The first step is to stop seeing Ireland as a nation and start seeing it as a community. An item on Wednesday's Pat Kenny Show reinforced this belief. Pat interviewed a member of 'Snowbusters' – volunteers who travel around Kilkenny helping weather-bound people. The response to their altruism was overwhelmingly positive. It also encouraged others to follow suit.


The Indo reported farmers were volunteering to grit roads if given access to salt. Across the country, neighbours helped each other out. Even in Dublin, drivers offered lifts to stranded commuters. Small gestures like these make life more bearable. They temporarily block out the crap-storm and raise morale.

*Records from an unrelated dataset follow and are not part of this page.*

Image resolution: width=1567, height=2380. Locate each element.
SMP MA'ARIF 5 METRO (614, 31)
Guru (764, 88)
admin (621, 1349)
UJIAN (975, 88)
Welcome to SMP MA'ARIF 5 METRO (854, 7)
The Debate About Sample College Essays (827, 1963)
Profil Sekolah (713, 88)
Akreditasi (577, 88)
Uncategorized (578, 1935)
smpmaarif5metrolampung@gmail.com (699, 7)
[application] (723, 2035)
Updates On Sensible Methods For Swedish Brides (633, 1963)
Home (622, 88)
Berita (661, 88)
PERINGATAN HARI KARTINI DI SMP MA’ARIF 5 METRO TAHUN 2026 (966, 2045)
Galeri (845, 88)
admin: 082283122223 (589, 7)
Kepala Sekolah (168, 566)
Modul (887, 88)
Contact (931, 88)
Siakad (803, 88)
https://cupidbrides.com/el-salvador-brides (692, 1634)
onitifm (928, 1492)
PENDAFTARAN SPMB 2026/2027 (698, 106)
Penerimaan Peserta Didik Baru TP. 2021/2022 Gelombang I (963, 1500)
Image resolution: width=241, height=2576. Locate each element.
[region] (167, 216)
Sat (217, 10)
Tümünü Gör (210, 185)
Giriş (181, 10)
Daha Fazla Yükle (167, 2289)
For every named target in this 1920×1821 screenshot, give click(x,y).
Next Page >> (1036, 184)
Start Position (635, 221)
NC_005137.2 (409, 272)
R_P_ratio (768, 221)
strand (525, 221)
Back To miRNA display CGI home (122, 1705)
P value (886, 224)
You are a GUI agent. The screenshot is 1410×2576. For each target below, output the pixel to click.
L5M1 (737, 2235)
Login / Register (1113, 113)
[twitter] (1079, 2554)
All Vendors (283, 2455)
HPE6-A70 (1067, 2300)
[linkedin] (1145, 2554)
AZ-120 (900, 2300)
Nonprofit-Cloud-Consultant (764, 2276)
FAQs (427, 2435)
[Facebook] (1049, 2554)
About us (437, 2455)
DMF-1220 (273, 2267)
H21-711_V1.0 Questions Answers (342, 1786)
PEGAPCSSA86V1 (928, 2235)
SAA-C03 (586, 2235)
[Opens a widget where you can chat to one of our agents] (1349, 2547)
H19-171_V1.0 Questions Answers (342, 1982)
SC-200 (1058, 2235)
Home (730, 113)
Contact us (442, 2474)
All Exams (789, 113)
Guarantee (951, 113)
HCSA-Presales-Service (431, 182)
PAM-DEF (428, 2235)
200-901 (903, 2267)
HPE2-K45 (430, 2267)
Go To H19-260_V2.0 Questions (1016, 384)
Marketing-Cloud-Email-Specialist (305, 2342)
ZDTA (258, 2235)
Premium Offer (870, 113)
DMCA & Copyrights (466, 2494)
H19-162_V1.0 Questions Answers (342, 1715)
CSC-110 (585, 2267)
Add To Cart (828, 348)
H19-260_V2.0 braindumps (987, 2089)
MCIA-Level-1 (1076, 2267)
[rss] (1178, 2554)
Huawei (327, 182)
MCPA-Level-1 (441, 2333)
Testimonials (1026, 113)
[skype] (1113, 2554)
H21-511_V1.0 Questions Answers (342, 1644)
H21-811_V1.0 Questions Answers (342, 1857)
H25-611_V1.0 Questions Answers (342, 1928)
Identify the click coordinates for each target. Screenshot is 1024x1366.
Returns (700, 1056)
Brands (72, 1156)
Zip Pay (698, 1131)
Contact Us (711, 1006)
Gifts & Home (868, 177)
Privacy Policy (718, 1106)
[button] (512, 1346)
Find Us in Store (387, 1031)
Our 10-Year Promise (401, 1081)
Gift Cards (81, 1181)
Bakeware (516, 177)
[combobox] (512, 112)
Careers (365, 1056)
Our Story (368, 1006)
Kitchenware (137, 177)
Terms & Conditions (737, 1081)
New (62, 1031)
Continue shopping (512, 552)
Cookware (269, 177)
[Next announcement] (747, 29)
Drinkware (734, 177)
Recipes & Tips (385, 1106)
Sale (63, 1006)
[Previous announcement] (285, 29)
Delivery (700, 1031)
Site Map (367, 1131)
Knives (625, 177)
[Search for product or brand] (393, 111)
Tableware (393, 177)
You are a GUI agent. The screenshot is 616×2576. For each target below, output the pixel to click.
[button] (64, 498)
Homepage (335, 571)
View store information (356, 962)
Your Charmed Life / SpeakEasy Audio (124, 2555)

Our lack of numbers is actually one of our greatest strengths. Ireland's a village and our size makes it easier to positively affect each other's lives. The smallest gesture of kindness can help. That may sound like self-help book tosh, but if you've suffered from depression you'll understand what I mean.


I'm speaking from past experience. The only way to temporarily escape it is to try and focus on positive things, however small. These small distractions could be the lighting of your town's tree. They could be the opening of a Christmas card or the kindness of neighbours. They could be all the free things you may have taken for granted, like watching kids playing in the snow.


The thought to cling to is this: the darkness is like the snow, it won't be here forever.